Following a very strong month for European equities in January 2023 the question at the start of February was, had investors gone too far in pricing in peak inflation and the knock-on effect this would have on the interest rate cycle? The commentary from the ECB meeting at the start of the period certainly shed some light on the likely thinking of policy makers but drew little in the way of a substantive conclusion. Increasing rates rose by 50bps as expected, and signalling another upward move of the same amount on the 16th of March, Christine Lagarde, when asked at the subsequent press conference when rates would likely peak, stated “we will not be there in March”.

While such a comment is hardly a surprise as inflation remains light years from the ECB’s 2% medium term target, it is notable that year on year comparisons will now likely start to fall as a result of price declines for important commodities such as oil and gas, leaving the hope that any subsequent rate cuts may be minor in terms of their magnitude and the duration of the cycle. This optimistic scenario was further supported by Federal Reserve Chair Jerome Powell who stated he expected to deliver only “a couple” more increases.

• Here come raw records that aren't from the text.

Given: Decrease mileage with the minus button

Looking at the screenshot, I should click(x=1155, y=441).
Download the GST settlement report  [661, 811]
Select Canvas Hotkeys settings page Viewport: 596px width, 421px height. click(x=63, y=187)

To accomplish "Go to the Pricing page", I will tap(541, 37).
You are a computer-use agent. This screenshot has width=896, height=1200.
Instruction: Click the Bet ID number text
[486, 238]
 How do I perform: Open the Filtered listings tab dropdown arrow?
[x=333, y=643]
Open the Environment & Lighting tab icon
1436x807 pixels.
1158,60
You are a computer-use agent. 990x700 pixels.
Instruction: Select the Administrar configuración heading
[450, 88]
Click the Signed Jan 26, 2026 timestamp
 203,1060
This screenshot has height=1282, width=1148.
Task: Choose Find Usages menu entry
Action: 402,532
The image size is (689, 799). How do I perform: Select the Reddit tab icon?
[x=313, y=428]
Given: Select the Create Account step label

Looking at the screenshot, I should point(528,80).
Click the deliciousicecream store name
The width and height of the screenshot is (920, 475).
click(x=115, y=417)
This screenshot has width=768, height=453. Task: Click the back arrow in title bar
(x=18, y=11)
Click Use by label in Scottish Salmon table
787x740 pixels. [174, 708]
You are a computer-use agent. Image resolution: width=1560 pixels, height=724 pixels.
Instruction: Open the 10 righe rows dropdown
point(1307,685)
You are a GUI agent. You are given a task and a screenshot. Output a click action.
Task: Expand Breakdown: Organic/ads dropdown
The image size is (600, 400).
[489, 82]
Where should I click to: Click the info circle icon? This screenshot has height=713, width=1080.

All well and good for equities, but the optimism soon soured as US jobs data came in well above the level expected by the market. While ostensibly good news, the 517,000 increase in non-farm payrolls (189,000 expected) was interpreted as a sign that the market had indeed got ahead of itself, and the reaction was poor both toward this data as well as the 53 year low in the US unemployment rate at 3.4%. Actual European inflation data reported over the course of the month didn’t deviate too far from its expected course but there were notable exceptions particularly in Spain where the rate of price increases advanced to 6.1% year on year up from 5.9% in January and above the 5.7% expected by the market.

This was despite a cut in taxes on key foodstuffs countrywide which highlighted the challenges still remaining for policy makers. Company reporting started in earnest during the period, and while the full year 2022 results were of interest, it was the 2023 guidance that was the real focal point. While too early to form any proper conclusions, the outlook has so far been far from pessimistic, but caution has been expressed with a nod to the obvious dangers and the much heralded potential for a recession.

The reality is that in most cases it is still too early to speak of the full year 2023 with any great degree of confidence and for many it would be foolhardy to do so. In such circumstances we welcome the caution and see no need for elevated expectations even where the trajectory appears clear. Of those reporting, European banks were notable in terms of positive surprises, buoyed by ever increasing net interest income and as yet robust loan books.